Edward Toner Cone (May 4, 1917 - October 23, 2004) was an American composer, music theorist, pianist, and philanthropist.

==Life and career==
Cone was born in Greensboro, North Carolina. He studied composition under Roger Sessions at Princeton University, receiving his bachelor's in 1939 (Latin salutatorian and the first Princeton student to submit a musical composition as his senior thesis). Cone and Milton Babbitt were the first to earn graduate degrees in musical composition from Princeton (MFA, 1942). He studied piano with Karl Ulrich Schnabel and Edward Steuermann. During the Second World War, Cone served first in the army (as a pianist) and later in the Office of Strategic Services. Beginning in 1946, he taught at Princeton. He was the co-editor of the journal Perspectives of New Music between 1965 and 1969.

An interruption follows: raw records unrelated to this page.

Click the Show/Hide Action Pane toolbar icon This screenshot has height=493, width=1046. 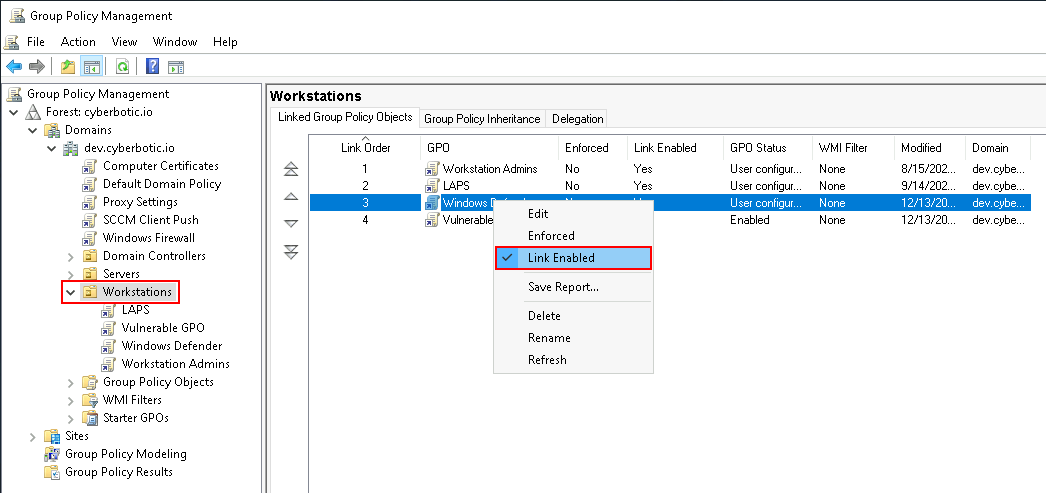(176, 67)
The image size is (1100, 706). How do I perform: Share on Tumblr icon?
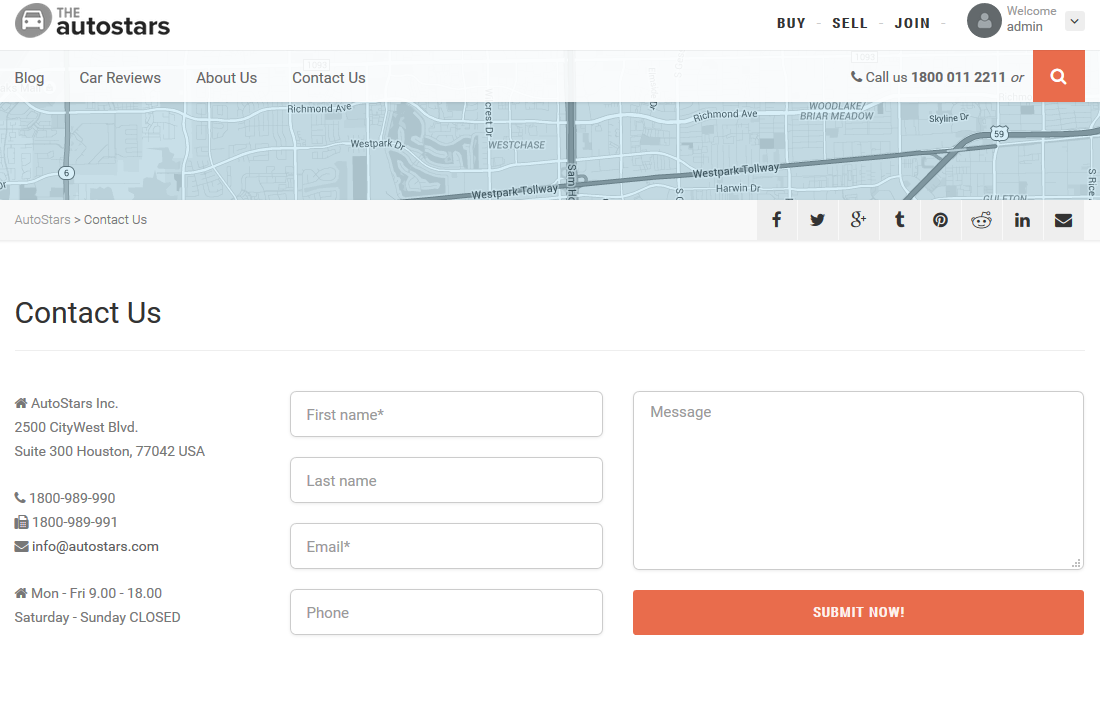point(899,220)
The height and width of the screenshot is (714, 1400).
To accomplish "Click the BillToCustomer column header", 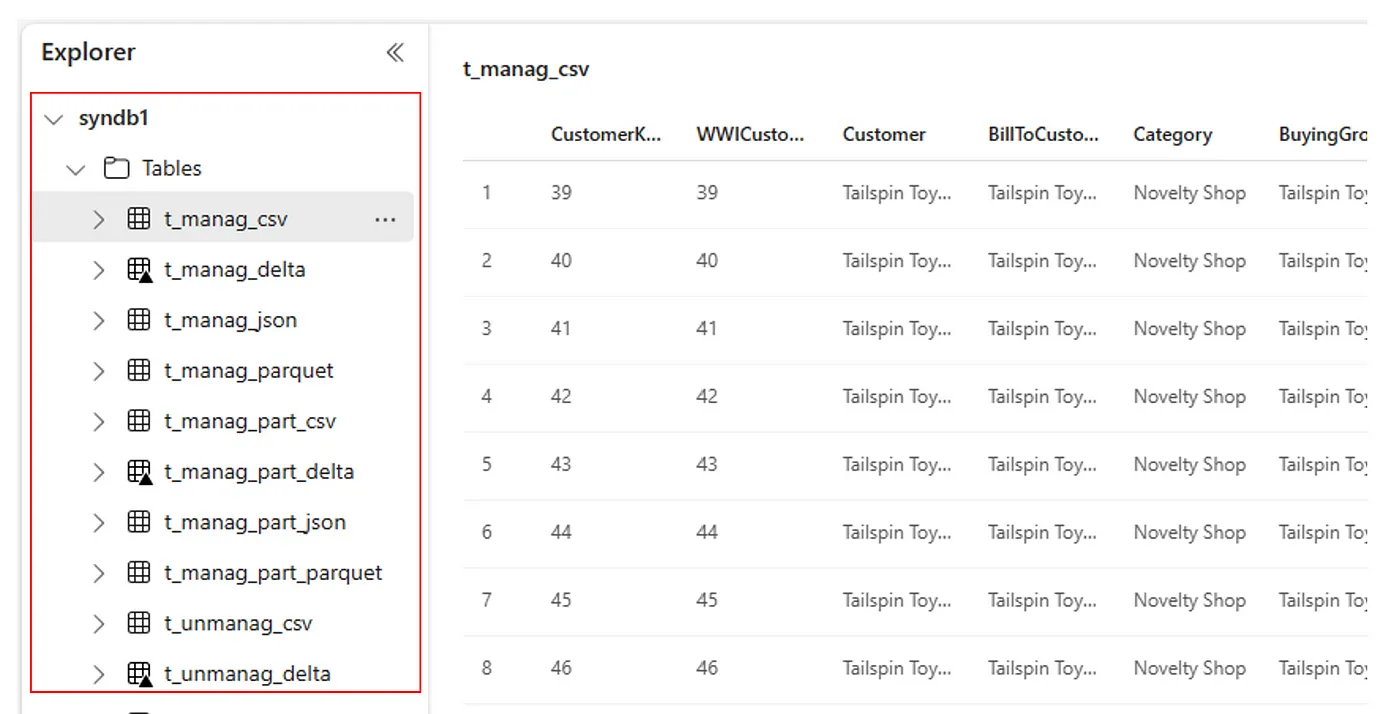I will (x=1043, y=135).
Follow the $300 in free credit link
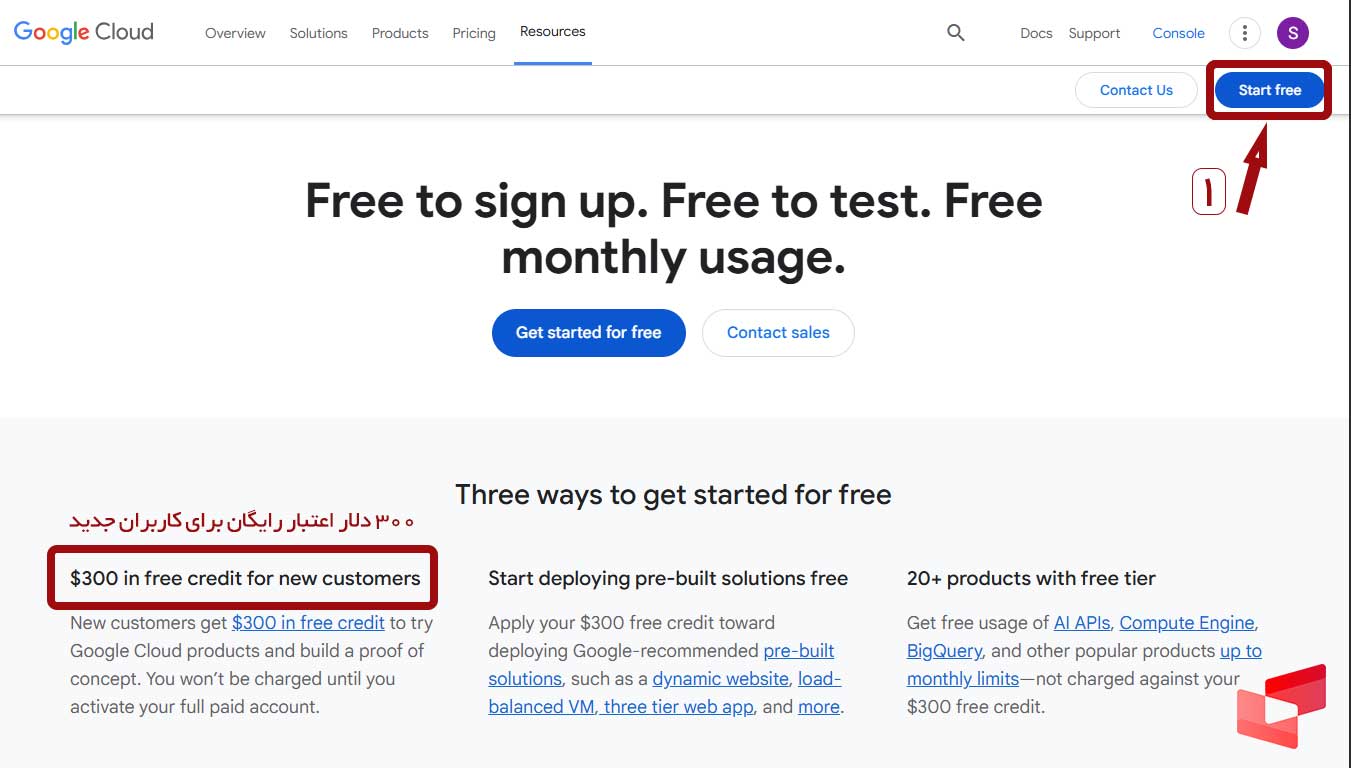The image size is (1351, 768). pyautogui.click(x=308, y=623)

Cone, known for his contributions to music criticism and analysis, also composed a significant body of music. His scholarly work addressed musical form and aesthetics, particularly questions of rhythm and musical phrasing. He died in Princeton, New Jersey, aged 87. Cone was the companion of Princeton philosophy professor George Pitcher for nearly 48 years.

Cone's students include Michael Dellaira, Hobart Earle, Alan Fletcher, Robert Greenberg, John Heiss, David Lewin, Gilbert Levine, Mathilde McKinney, Robert P. Morgan, Mario Pelusi, Malcolm Peyton, Harold Powers, Victor Rosenbaum, John Solum, Richard Aaker Trythall, Beth Wiemann, and Edgar Warren Williams.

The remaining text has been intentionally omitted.